Portrait of Francesco Maria della Rovere is an oil on canvas painting by Titian, from 1536-1538. It depicts Francesco Maria I della Rovere, Duke of Urbino. It is held now in the Uffizi, in Florence. Signed TITIANVS F.[ECIT], it forms a pair with the same artist's Portrait of Eleonora Gonzaga della Rovere, Francesco's wife, also in the Uffizi.

==Description==
The pose chosen is meant to recall the portrait of Charles V, executed by Titian in the Ducal Palace of Mantua, within the series of the Twelve Caesars and now lost, only known from engravings. The duke is shown at nearly three-quarter length, he wears armor and, slightly rotating his torso, rests the commander's baton on his side (symbol of the generalship bestowed by the Venetian Republic), while stretching out his right arm near the hilt of his sword.

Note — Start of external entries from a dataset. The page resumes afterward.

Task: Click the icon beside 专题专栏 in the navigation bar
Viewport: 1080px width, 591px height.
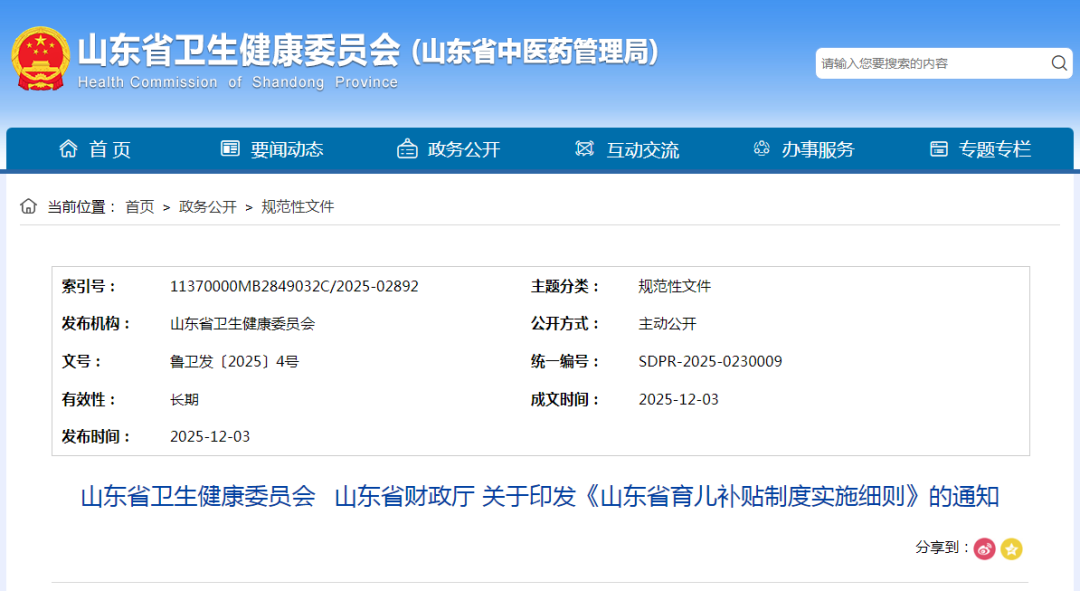Action: 938,149
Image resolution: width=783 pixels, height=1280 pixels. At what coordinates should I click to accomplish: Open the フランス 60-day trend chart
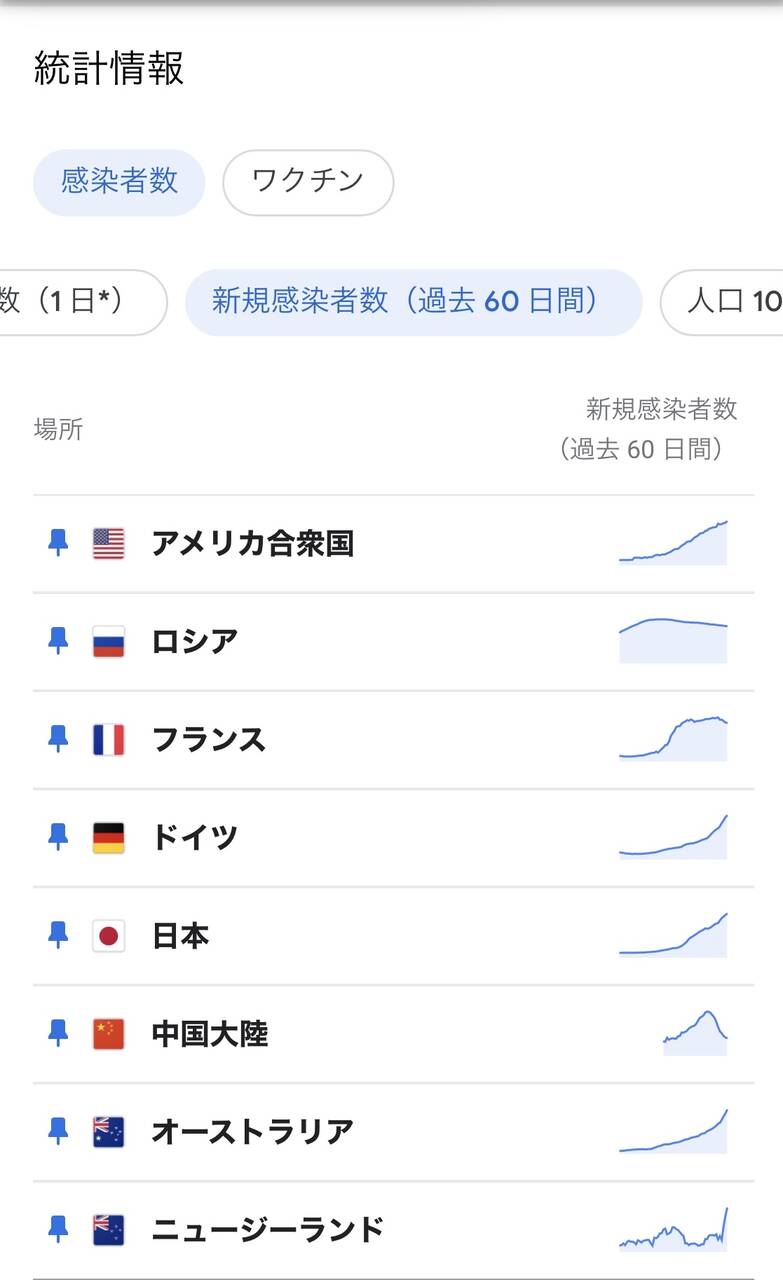673,739
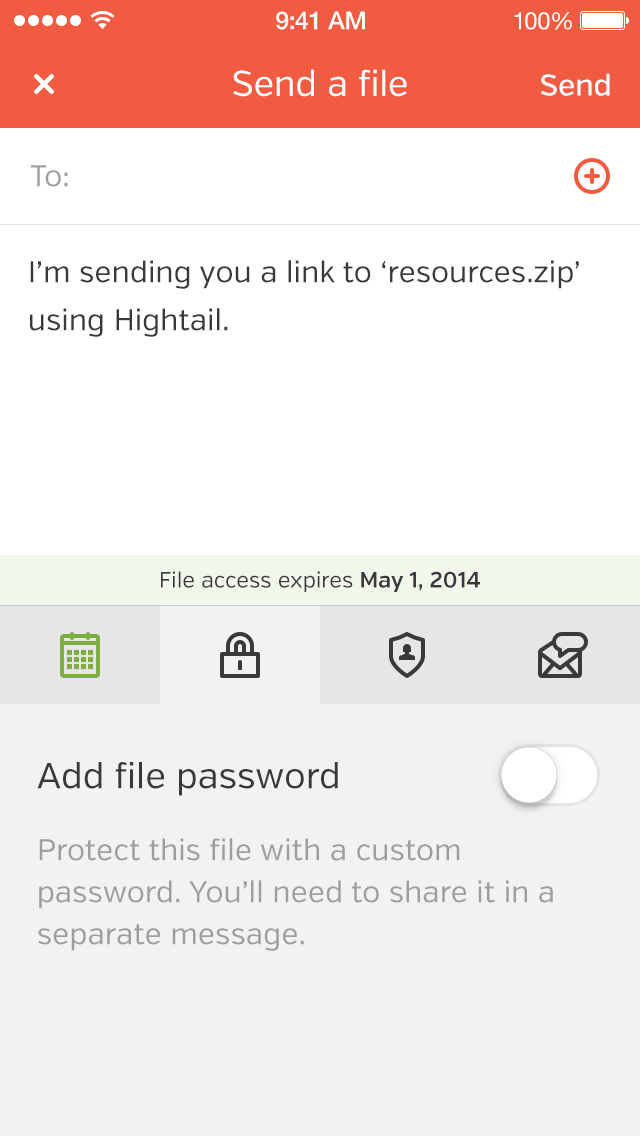Tap the Send a file title
640x1136 pixels.
coord(320,84)
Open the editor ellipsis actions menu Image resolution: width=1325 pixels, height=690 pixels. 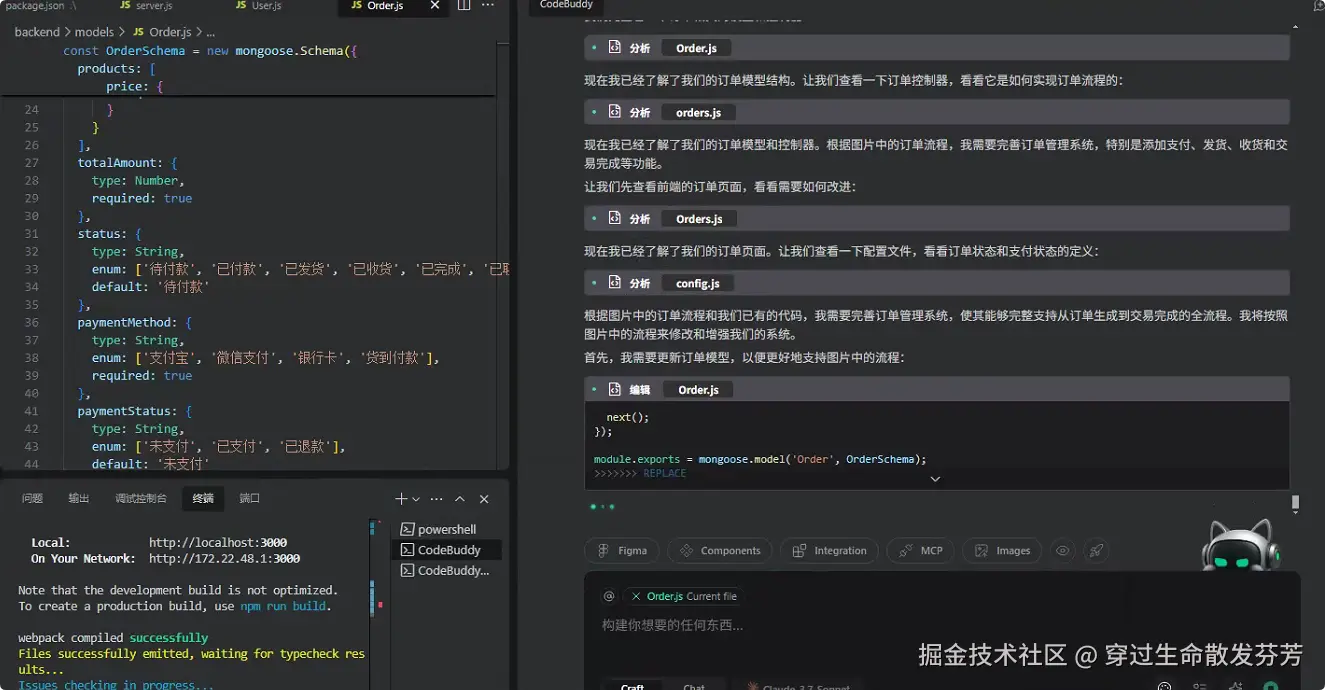click(x=487, y=7)

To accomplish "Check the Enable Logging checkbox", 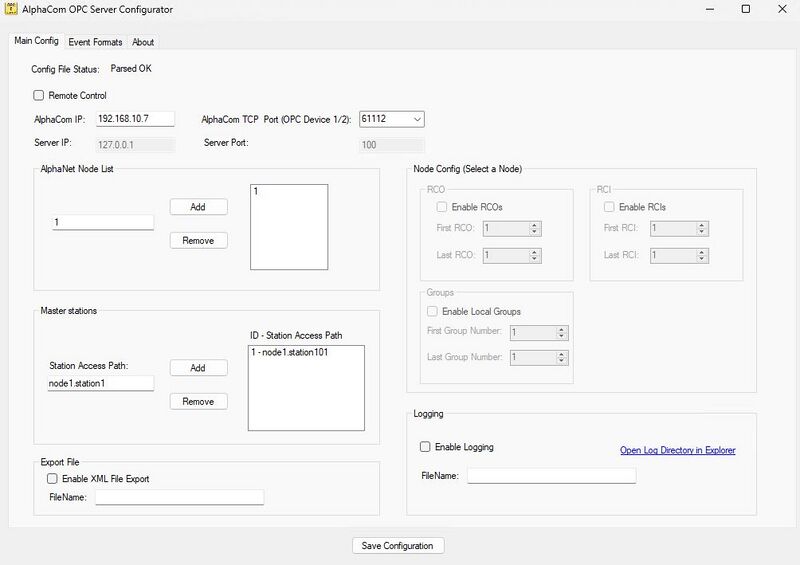I will click(x=426, y=447).
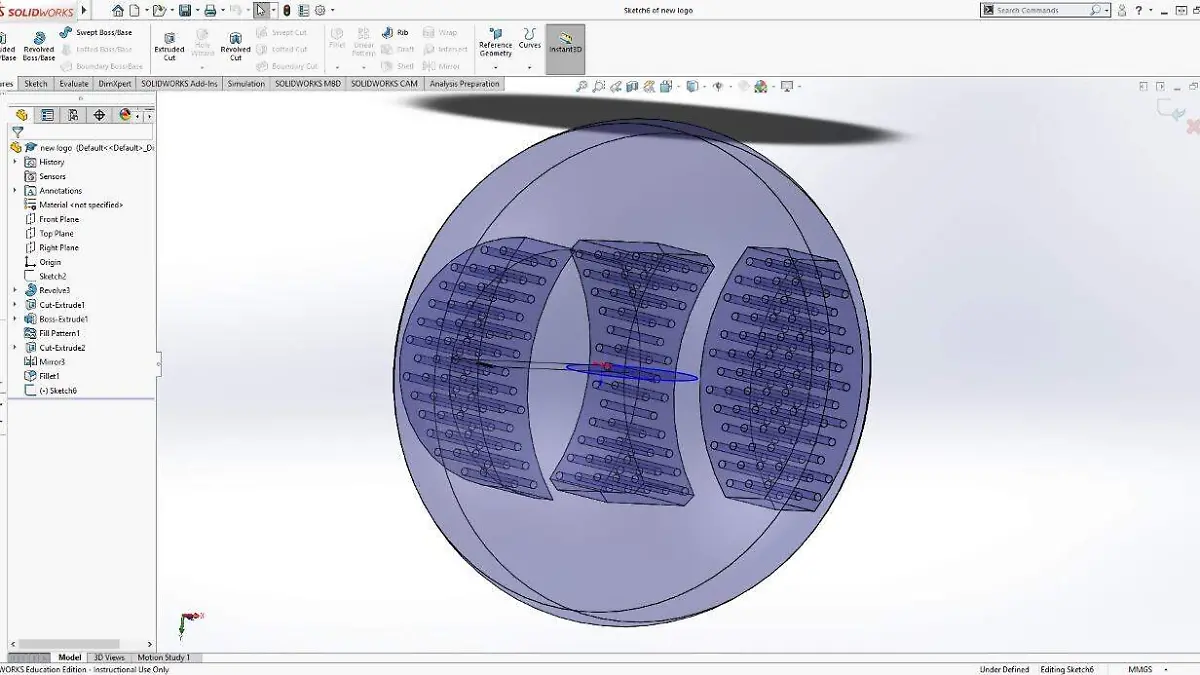Expand the Revolve3 feature
Screen dimensions: 1200x675
[x=13, y=291]
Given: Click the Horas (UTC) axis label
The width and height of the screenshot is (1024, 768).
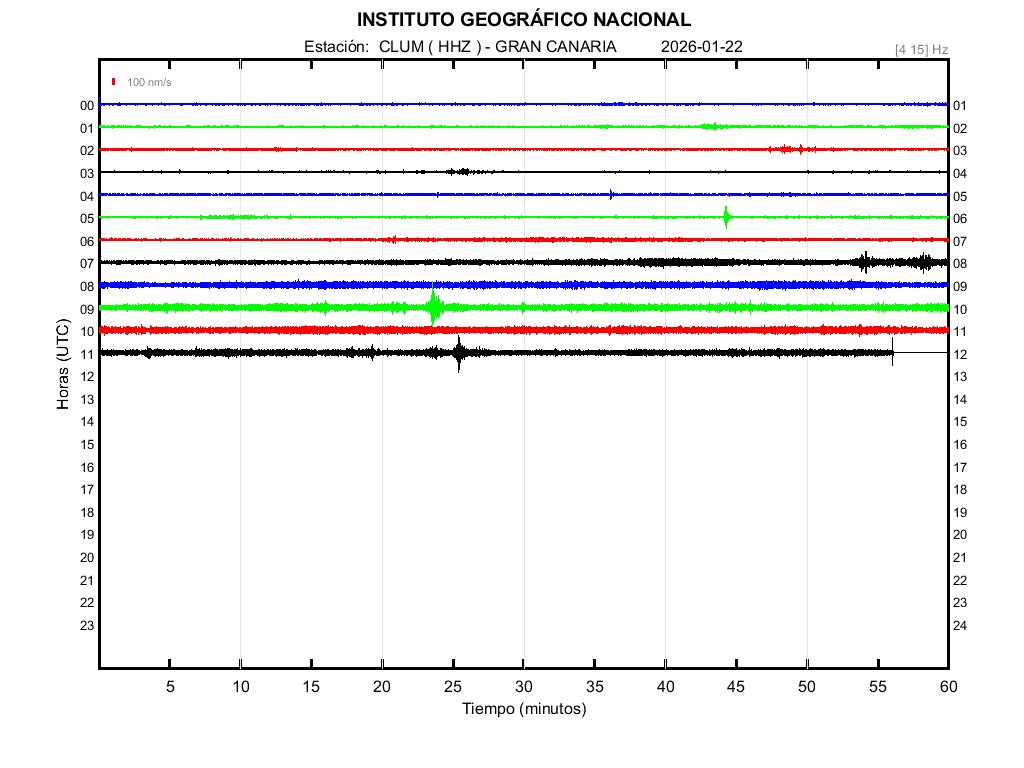Looking at the screenshot, I should [x=63, y=365].
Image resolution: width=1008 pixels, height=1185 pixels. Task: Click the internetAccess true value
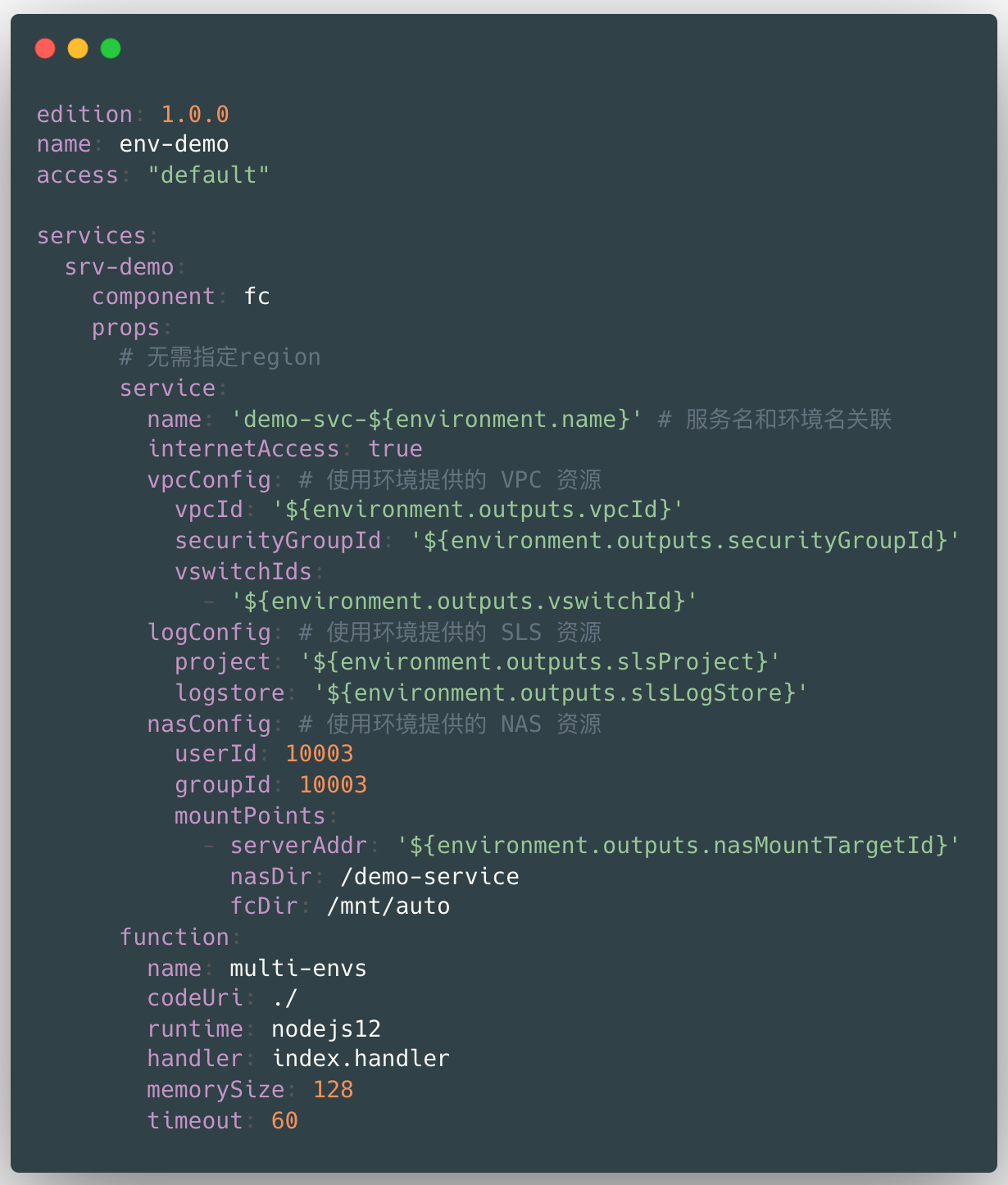pyautogui.click(x=395, y=449)
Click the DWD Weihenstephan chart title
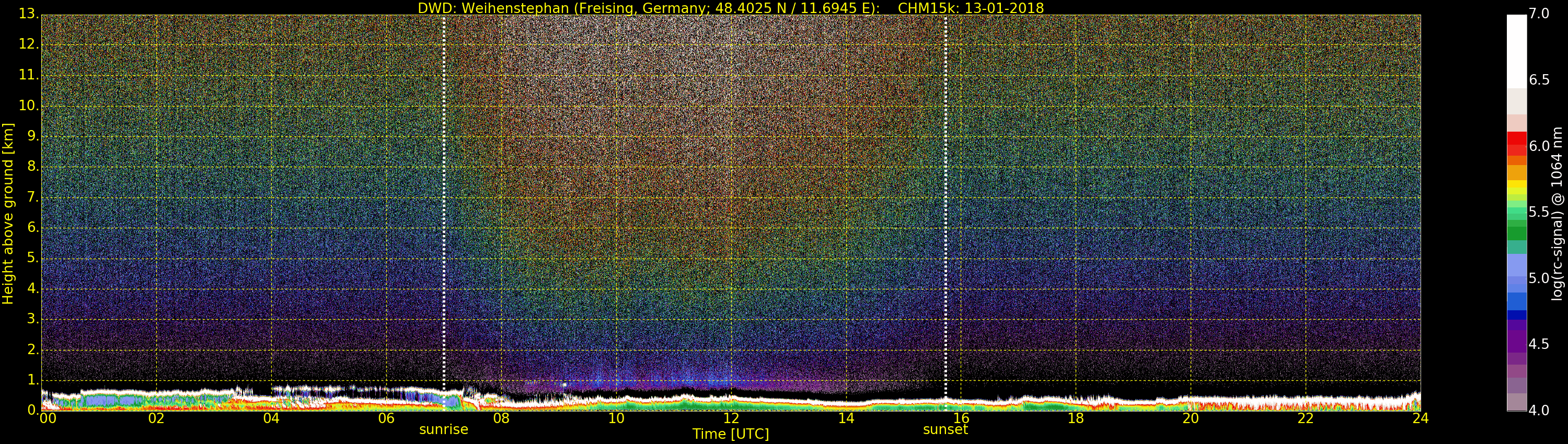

His gaze is fixed towards the viewer, highlighted by the compositional cut that places him against the dark background of the wall, while the rest of his body has a red velvet drape behind it that covers a shelf. Resting on it are his helmet, with a sumptuous figurative crest (a dragon, an allusion to his ties with the House of Aragon) and plumage, and other marshal's batons: one has the insignia of the Papal State, the other that of the Florentine Republic. Among these is an oak branch with buds, an object of the evident heraldic and dynastic meaning: the cut branch throws new leaves, alluding to the obtaining of the fief of Urbino after the extinction of the House of Montefeltro. In addition, there is a small scroll with one of the duke's mottos, "SE SIBI", which would allude to his will to fight for himself and for his family: therefore the four sticks represent his entire brilliant military career, at the head of the militias of Venice, Florence, the pope and his own, or the Duchy of Pesaro/Urbino.

Despite the ceremonial pose, the portrait of the duke is striking for its human intensity, according to a style pursued by Titian in those years, that also appears in the portraits of the pope and the emperor. The duke's skin shows the signs of the passage of time, but instead of making the protagonist unattractive, they seem to accentuate some of his qualities, such as his value, nobility of spirit, and courage. Framed by the beard and dark hair, his face shines with a beam of light that carefully peers its details.

Titian uses several brushstrokes for different effects, making it, for example, rapid for the feathers of the crest, rough and creamy for the red satin, dense and creamy for the complexion, smooth and brightened with touches of white to give the shining effect of the armor.